Pero no sólo de esta manera brilla Soca en sus textos sobre literatura: además de las menciones a sí misma que hace en, por citar algunos casos especialmente notables, el conmovedor ensayo que dedica a María Eugenia Vaz Ferreira o en su crónica de la búsqueda de Boris Pasternak (de quien, se dice, trajo a occidente un manuscrito de Doctor Zhivago), en los mejores pasajes de sus ensayos (los hay también olvidables), cuando escribe sobre los santos de Asís o su también amigo Jules Supervielle, la prosa parece vibrar, como en trance, y se deja habitar por imágenes que vienen de la tradición mística para tomar nuevas dimensiones. Así, Soca logra una amalgama perfecta de erudición, lucidez (como en su atinado juicio sobre la poesía francesa de posguerra), generosidad con el lector e ideas sostenidas con convicción y enunciadas con claridad y firmeza.
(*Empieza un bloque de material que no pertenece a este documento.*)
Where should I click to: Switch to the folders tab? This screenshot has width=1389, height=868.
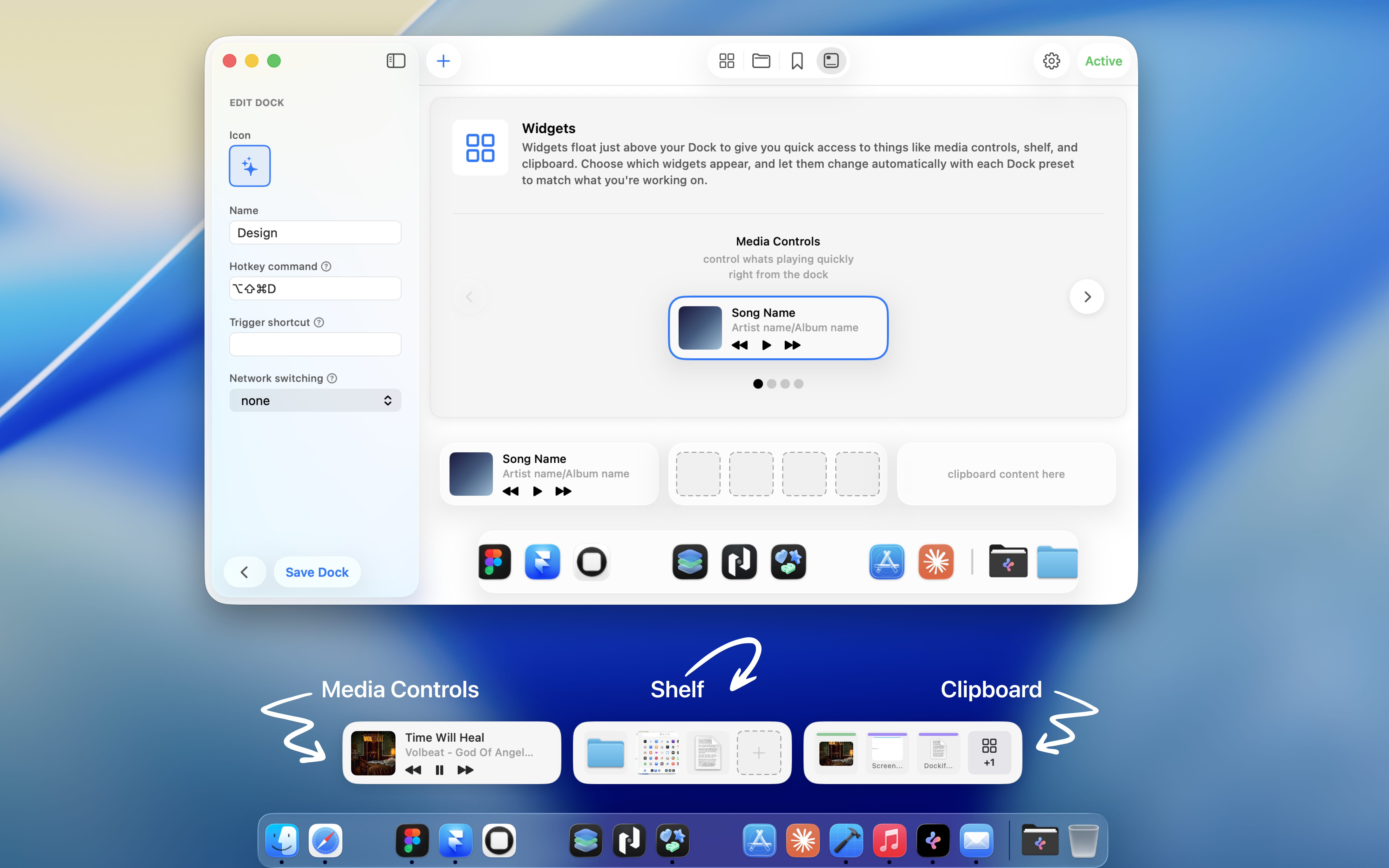(x=761, y=61)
En un artículo sobre Juana Inés de la Cruz, por ejemplo, la ensayista cuela como al pasar su pensamiento sobre lo femenino que se resume en una pregunta que pesará sobre su vida, truncada temprano por un accidente de avión, y que cabe ahora repetir: “¿Es el privilegio de la injusticia o de la sabiduría de las civilizaciones que impedían a las mujeres expresarse permitir de siglo en siglo que sea una mujer la que diga lo esencial?”.